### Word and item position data
···

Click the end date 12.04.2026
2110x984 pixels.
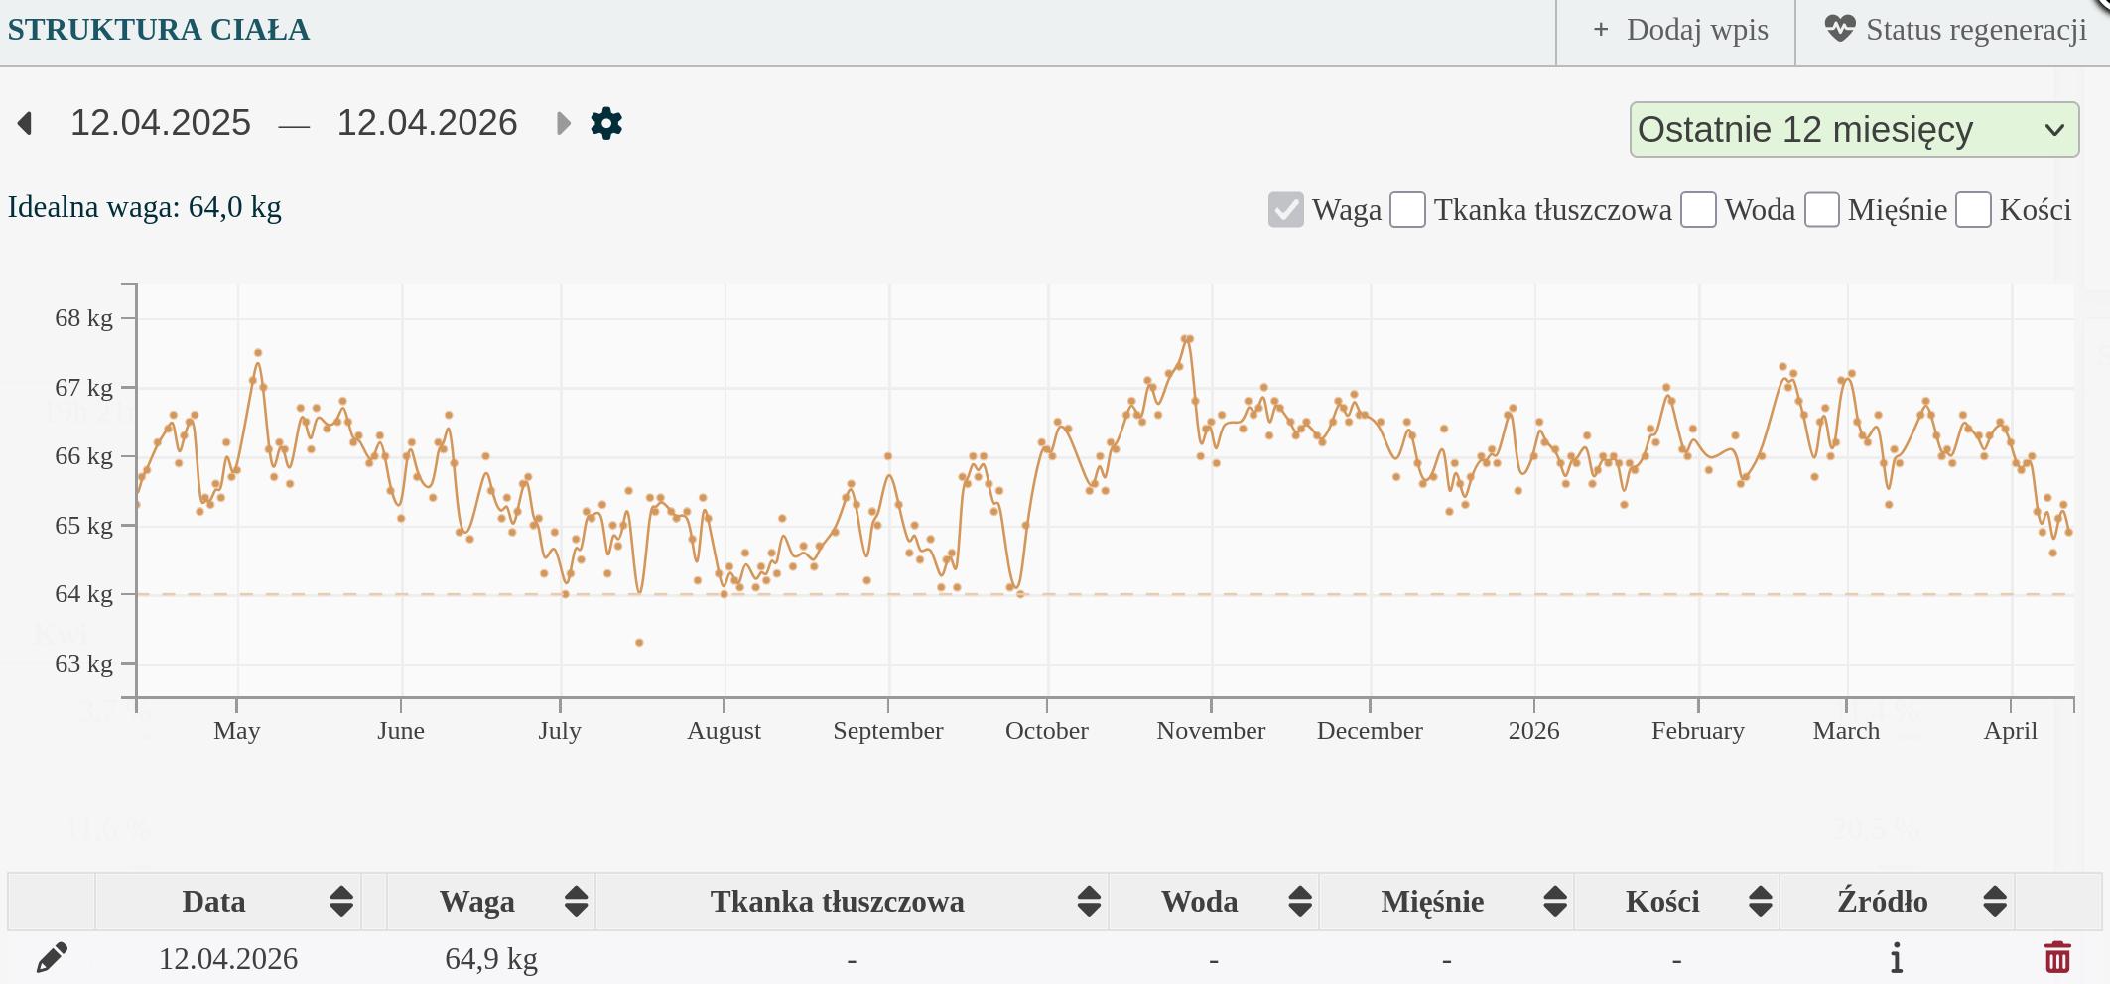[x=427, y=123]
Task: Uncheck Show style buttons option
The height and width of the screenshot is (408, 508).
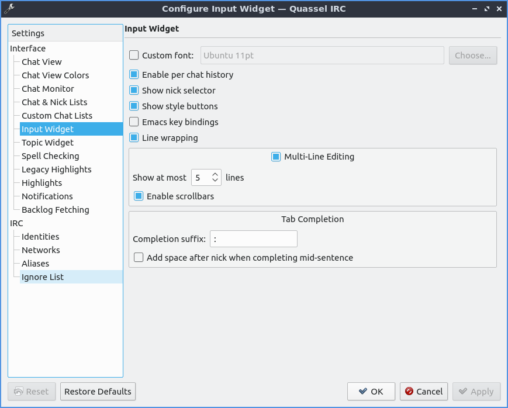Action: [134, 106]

···

### What to do
Reproduce each line of the material above word for word, omitting the pictures.

### Result for this exercise
Click the end date 12.04.2026
2110x984 pixels.
[x=427, y=123]
Task: Uncheck Show style buttons option
The height and width of the screenshot is (408, 508).
Action: [134, 106]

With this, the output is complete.